Affirmation of students needs to be associated with the importance of the work the student is performing.  This encourages students to continue try more difficult work and aligns positive reinforcement to performance.  Exhibiting student work, using a panel of experts, or allowing for students to have their work verified by other professionals, increases the affirmation process.
“Designing schoolwork that can be presented to “significant others” can increase student engagement. “Affirmation suggests significance” (Schlechty, 001, p. 120).

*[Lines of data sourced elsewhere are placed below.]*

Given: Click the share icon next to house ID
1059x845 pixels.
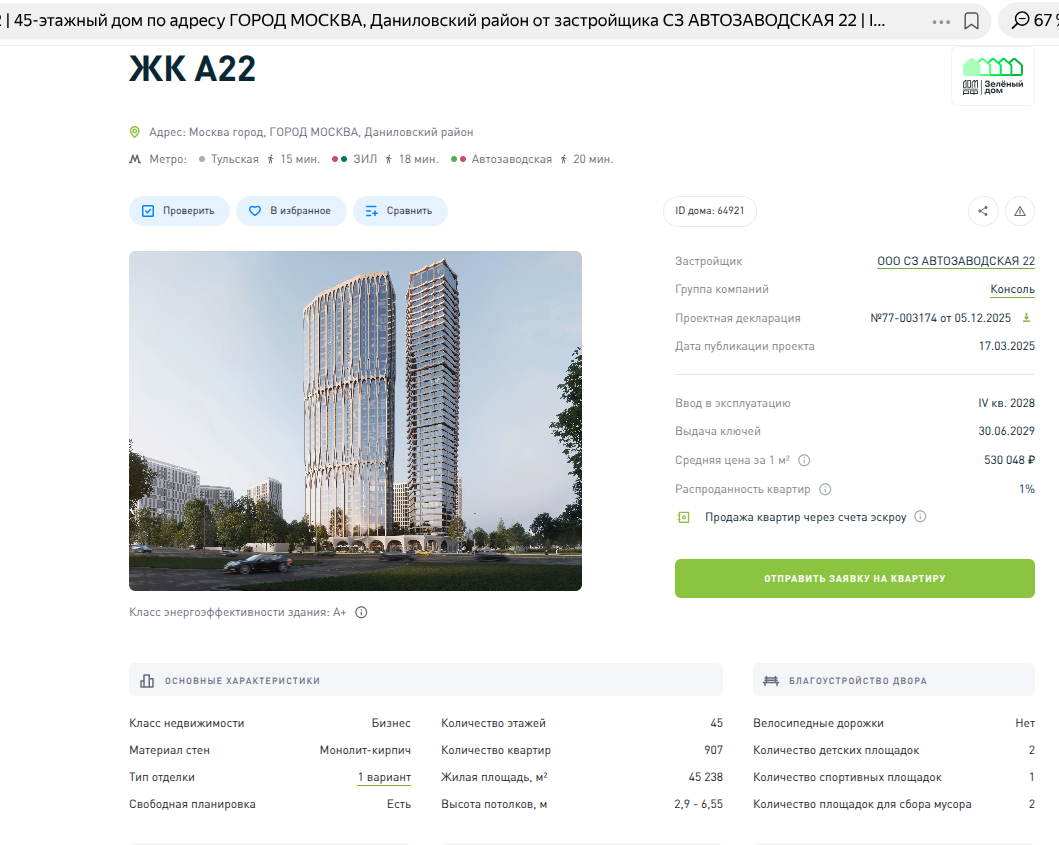Looking at the screenshot, I should (x=983, y=211).
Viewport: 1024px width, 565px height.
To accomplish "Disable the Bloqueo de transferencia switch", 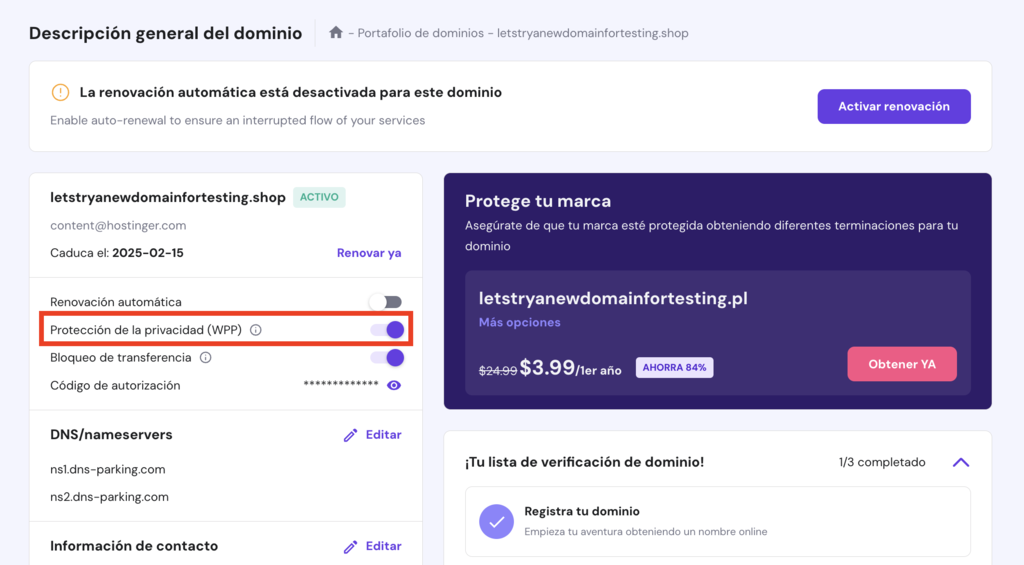I will coord(386,358).
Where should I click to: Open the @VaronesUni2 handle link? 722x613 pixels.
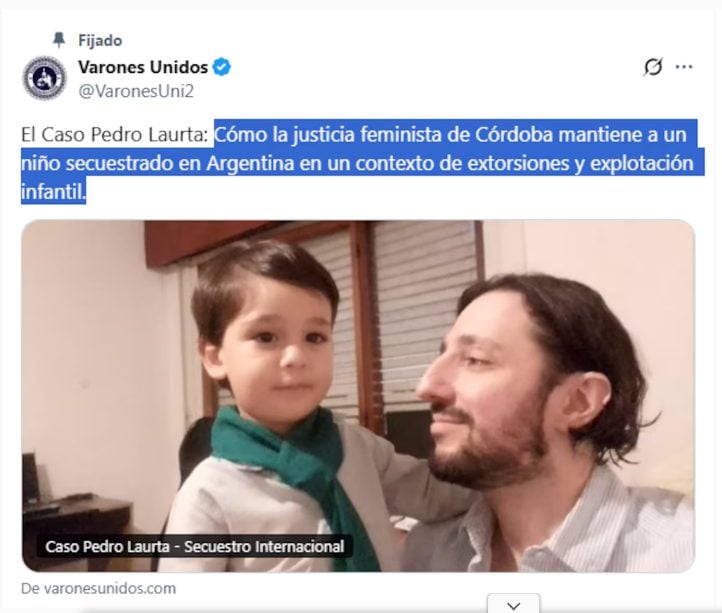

Creating an environment of affiliation for students enhances the overall classroom culture by providing a connection to the learners and the group. This design quality provides a sense of belonging to students. It may include others who are significant in the field and bring merit to a scholarly association. Marzano affirms this concept in his description of classroom collaborative group learning as a method to build acceptance and understanding among the members of a group (Marzano,1992). “Students are provided opportunities to work with others (peers, parents, other adults, teachers, students from other schools and classrooms) on problems, issues, products, performances, and exhibitions that are judged by them and others to be of significance” (Schlechty, 2001, p. 121).


Choice is not an open choice to learn or not, or to do one task over another. Choice is simply providing the student with some control over their learning and a sense of self-direction.  Students may select the type of product for assessment, a reading from a list, or the methods used within their group to solve a problem. This allows for students to manage time and materials more effectively, and develops self-confidence.
“What students are to learn is usually not subject to negotiation, but students
do have considerable choice of what they will do in order to learn what it is intended that they learn” (Schlechty,2001, p. 125).


Authenticity in the design of work for students is developed when work is genuine to the student. The meaning to the learner is critical. The task has substance, evokes emotion, thought, and involves the learner in real issues.
Human beings are naturally motivated to engage in personally meaningful, relevant, and authentic work and work products (Voke, 2002). “The tasks students are assigned and the work students are encouraged to undertake have meaning and significance in the present lives of students and are related to
consequences to which students attach importance” (Schlechty,2001, p. 127).

Organization of Knowledge

This design standard focuses on the organization of the content presentation and the importance of personal appeal to students.
Utilizing instructional strategies designed to ensure that students have the skills to do the assigned work and a focus on interests that have a global appeal to many students is paramount to their engagement with the work. (Schlechty,2001).